空気圧がタイヤの性能を左右することは常識だ。また、空気圧を変えることで操舵感や乗り心地など体感的なフィールが変化することも、クルマ通ならよく承知している。
しかし、ジムカーナみたいなシチュエーションで、タイヤ空気圧の変化がタイムにどのくらい影響を与えるのか、実は意外に知られていない(ボクも自信がない)。
今回、標準空気圧(240kPa)から上下に25%増減することで、ハンドリングやタイムにどういった変化が生じるのかをテストしてみたわけだが、けっこう興味ぶかい事実が判明したので紹介しよう。
まず、空気圧の増減は体感的な操安フィーリングに大きな影響を及ぼす。25%アップすれば操舵感は軽快になり、レスポンスはシャープになる。逆に25%も落とせば斬り込み初期はどよーんとダルになるし、コーナリング中もなんとなく腰砕け感が生じる。まぁ、これは予想どおりのことで意外性はない。
ところが、このフィール差が必ずしもタイムに直結していないのが面白い。たとえば、ベストラップは前輪が標準/後輪が25%ダウンというセッティングで記録されている。
その理由として考えられるのは、低めの空気圧がむしろトラクション性能に寄与しているという可能性だ。その証拠に、セカンドベストは前後輪とも25%ダウンというセッティング。ドライバーの印象としてはすごくモッサリしているのに、タイムを計測してみるとこれが意外に速いのだ。
ジムカーナでタイムを切り詰めるには、何はなくともトラクションが重要。前後とも空気圧を下げちゃうとスラロームではたしかに遅れが生じるのだが、そのぶんのロスを大回りするコーナーの立ち上がりで取り返すことができる。何はなくともトラクションなのだ。
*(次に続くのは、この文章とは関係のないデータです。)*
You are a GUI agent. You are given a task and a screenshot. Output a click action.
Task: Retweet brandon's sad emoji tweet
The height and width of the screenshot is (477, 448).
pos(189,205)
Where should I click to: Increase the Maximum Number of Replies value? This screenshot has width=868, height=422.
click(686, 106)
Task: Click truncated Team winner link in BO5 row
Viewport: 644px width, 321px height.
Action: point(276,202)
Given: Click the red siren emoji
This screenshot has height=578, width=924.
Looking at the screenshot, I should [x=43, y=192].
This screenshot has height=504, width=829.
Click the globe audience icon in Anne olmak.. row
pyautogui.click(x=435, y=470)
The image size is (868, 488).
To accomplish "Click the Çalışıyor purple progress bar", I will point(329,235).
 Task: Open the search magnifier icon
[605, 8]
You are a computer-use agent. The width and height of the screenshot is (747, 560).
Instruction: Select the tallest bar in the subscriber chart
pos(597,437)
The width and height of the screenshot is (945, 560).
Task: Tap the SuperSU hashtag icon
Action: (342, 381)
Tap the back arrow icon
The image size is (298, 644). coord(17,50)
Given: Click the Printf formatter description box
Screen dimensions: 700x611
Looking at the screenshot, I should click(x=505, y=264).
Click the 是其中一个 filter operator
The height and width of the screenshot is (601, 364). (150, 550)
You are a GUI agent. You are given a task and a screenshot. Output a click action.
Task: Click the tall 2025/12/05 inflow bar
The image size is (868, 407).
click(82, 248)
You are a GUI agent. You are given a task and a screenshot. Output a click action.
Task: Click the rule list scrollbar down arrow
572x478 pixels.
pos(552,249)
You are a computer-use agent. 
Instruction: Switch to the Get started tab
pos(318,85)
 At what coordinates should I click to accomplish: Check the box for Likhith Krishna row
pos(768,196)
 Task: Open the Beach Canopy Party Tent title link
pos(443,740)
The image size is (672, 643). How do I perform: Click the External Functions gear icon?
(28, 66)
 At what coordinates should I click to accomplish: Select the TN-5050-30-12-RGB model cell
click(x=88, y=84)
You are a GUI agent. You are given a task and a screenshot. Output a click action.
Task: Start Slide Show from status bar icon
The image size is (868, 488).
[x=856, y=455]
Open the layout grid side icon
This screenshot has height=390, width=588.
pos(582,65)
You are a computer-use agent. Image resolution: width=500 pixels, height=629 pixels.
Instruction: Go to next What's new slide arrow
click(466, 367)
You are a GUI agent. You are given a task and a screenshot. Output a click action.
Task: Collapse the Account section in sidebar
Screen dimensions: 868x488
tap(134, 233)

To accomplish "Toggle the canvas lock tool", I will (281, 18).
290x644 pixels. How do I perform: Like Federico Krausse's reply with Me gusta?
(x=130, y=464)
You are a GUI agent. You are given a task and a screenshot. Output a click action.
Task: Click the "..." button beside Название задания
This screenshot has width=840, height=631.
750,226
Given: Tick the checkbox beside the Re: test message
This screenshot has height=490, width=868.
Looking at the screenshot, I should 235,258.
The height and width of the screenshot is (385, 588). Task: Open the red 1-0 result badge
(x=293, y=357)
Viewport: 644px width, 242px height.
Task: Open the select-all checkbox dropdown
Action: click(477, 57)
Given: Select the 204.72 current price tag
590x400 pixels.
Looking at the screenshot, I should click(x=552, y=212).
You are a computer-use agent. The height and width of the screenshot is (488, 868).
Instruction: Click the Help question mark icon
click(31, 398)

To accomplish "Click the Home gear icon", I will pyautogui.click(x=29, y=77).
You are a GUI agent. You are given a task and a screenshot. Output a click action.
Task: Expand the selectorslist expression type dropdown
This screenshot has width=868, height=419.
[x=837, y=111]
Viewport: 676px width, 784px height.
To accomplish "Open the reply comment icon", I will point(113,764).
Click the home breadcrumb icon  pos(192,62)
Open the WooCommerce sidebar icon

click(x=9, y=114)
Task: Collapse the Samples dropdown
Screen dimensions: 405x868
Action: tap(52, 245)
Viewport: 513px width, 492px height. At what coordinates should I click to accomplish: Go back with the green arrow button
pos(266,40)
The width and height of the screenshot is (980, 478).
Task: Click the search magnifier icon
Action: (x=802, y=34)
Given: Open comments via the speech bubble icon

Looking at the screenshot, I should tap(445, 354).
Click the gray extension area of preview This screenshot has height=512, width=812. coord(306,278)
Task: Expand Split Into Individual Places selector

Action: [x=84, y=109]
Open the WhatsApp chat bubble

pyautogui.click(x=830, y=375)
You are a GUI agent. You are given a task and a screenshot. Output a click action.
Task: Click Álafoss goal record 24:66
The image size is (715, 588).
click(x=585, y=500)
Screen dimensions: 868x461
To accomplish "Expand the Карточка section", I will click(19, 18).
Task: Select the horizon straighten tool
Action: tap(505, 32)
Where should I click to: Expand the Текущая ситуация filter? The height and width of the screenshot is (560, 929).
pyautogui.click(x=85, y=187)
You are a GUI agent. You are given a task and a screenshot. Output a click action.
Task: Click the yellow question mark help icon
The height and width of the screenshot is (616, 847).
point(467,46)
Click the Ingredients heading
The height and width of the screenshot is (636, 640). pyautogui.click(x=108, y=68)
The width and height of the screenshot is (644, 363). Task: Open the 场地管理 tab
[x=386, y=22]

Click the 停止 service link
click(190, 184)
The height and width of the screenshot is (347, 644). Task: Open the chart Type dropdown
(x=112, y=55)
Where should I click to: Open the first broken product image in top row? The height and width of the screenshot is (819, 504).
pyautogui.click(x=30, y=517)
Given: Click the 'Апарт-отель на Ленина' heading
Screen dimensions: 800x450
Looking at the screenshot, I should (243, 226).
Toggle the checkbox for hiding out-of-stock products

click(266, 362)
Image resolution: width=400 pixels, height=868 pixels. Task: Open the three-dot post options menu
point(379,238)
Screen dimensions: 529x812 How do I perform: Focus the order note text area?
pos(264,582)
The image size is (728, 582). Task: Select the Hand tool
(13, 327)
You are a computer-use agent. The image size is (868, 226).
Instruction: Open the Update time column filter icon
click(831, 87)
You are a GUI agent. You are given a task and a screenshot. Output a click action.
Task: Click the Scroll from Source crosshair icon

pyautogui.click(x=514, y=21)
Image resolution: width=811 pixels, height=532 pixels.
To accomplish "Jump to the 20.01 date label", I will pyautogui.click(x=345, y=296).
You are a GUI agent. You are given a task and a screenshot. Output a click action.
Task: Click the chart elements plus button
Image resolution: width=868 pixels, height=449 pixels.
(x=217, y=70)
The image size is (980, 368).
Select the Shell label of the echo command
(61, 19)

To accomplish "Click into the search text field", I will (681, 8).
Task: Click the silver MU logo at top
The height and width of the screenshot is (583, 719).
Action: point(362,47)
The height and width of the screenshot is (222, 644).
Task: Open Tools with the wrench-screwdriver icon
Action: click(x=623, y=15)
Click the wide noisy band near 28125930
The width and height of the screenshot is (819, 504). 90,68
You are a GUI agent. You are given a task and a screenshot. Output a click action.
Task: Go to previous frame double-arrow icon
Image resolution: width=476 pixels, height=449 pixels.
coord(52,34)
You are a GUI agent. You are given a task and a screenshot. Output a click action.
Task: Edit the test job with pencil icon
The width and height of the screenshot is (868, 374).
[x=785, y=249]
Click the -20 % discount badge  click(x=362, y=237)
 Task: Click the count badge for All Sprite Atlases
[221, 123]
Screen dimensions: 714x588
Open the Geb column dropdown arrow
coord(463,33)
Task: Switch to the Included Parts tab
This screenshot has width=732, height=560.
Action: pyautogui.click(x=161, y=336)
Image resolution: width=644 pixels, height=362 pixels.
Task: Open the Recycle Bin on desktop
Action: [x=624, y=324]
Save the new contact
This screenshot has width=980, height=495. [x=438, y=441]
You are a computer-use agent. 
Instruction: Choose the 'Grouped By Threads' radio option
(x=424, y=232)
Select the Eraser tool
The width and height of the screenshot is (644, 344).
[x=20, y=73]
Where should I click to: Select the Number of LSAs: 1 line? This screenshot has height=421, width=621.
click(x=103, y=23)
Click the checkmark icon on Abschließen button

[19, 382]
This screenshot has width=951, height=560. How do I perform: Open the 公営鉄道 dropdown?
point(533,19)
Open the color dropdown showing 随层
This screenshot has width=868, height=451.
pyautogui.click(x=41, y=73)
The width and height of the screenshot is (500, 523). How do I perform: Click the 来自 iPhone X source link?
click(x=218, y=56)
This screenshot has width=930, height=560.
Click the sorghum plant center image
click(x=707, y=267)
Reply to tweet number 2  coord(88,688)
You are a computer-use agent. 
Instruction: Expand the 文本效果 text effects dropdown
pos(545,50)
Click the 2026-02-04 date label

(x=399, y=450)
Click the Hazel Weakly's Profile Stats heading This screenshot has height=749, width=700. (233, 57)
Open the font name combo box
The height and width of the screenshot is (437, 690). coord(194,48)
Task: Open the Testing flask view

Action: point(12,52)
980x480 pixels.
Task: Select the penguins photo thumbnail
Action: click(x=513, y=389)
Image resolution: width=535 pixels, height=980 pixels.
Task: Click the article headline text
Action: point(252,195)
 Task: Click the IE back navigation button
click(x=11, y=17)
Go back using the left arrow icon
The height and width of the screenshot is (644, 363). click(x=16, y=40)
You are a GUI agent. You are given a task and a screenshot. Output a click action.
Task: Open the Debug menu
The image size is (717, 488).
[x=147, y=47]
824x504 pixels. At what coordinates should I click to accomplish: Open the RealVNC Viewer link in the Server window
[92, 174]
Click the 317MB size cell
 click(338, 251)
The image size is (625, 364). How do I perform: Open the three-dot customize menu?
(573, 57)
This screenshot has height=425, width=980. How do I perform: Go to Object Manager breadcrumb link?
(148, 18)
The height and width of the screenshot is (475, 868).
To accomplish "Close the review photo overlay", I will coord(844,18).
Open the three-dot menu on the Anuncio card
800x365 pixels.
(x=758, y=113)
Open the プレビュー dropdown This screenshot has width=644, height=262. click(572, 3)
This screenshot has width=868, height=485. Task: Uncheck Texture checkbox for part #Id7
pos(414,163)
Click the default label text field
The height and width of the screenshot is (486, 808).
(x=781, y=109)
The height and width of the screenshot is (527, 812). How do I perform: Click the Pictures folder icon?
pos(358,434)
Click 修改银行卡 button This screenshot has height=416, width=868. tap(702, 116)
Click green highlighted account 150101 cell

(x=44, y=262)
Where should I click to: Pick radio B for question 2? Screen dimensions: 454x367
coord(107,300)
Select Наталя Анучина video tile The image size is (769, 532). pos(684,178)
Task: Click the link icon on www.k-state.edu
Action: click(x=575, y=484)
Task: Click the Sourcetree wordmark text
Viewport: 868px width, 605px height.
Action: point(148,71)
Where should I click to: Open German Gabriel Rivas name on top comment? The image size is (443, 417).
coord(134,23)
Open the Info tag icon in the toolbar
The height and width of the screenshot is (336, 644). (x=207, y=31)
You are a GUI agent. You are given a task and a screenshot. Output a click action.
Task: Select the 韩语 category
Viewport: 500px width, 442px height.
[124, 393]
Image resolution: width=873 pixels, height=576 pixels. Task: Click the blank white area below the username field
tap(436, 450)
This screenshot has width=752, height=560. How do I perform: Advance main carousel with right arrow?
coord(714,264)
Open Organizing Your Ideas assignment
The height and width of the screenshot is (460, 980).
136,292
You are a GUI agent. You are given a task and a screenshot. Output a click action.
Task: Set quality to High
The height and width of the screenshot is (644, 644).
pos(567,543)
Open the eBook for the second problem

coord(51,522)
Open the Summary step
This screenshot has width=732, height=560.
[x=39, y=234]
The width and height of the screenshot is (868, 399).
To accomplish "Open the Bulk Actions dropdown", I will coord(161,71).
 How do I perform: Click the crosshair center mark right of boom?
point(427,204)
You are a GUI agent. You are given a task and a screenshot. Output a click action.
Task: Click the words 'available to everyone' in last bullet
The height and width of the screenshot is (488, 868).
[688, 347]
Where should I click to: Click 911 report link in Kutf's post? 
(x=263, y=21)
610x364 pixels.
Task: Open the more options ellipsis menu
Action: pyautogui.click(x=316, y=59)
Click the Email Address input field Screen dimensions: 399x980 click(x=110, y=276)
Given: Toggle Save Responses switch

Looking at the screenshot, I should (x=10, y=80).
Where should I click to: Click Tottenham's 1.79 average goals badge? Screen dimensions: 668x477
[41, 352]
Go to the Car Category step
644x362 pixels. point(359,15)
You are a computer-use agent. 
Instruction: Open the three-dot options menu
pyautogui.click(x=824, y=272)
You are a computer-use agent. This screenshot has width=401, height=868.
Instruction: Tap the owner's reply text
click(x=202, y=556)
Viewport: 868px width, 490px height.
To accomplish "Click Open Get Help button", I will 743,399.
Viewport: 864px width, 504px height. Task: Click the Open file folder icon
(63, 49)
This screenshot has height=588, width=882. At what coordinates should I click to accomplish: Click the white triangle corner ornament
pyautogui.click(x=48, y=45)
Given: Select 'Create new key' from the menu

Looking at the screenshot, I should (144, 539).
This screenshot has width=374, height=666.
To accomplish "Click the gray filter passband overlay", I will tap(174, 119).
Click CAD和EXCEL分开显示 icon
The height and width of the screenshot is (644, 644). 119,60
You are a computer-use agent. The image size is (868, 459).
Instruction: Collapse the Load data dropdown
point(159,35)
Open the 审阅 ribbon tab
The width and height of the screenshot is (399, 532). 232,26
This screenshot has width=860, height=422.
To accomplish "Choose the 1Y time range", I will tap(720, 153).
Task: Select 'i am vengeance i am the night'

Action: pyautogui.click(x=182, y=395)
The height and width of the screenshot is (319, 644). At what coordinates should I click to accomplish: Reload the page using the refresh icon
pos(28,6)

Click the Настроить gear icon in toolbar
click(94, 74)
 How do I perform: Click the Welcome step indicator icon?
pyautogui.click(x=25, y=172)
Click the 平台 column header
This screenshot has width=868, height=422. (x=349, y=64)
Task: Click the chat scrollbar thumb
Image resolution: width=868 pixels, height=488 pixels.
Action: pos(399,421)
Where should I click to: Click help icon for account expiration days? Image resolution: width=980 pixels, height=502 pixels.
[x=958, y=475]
これに比べると、空気圧を25%アップした時の変化は、体感的にちょっとシャープになるだけ。あるいは、サーキットを連続走行するような場合は熱ダレを抑制する効果が期待できるものの、ジムカーナではタイム短縮にはほとんど意味がない。
ジムカーナでいいタイムを出すには、駆動輪の空気圧は標準よりやや低めがベターっちゅうことだね。
タイヤの空気圧で実走行燃費はこれだけ変わる
タイヤのエアは放っておいたら1カ月あたり10%程度減っていくという。2カ月もエアのチェックをしないでいたら20%も減ってしまうということ。230kPa指定のアテンザなら180kPa程度になっているということ。
この状態で燃費にどのような影響が出るのか!? 実際に走ってみるとその差は明確!! 10%以上も燃費が悪化してしまった。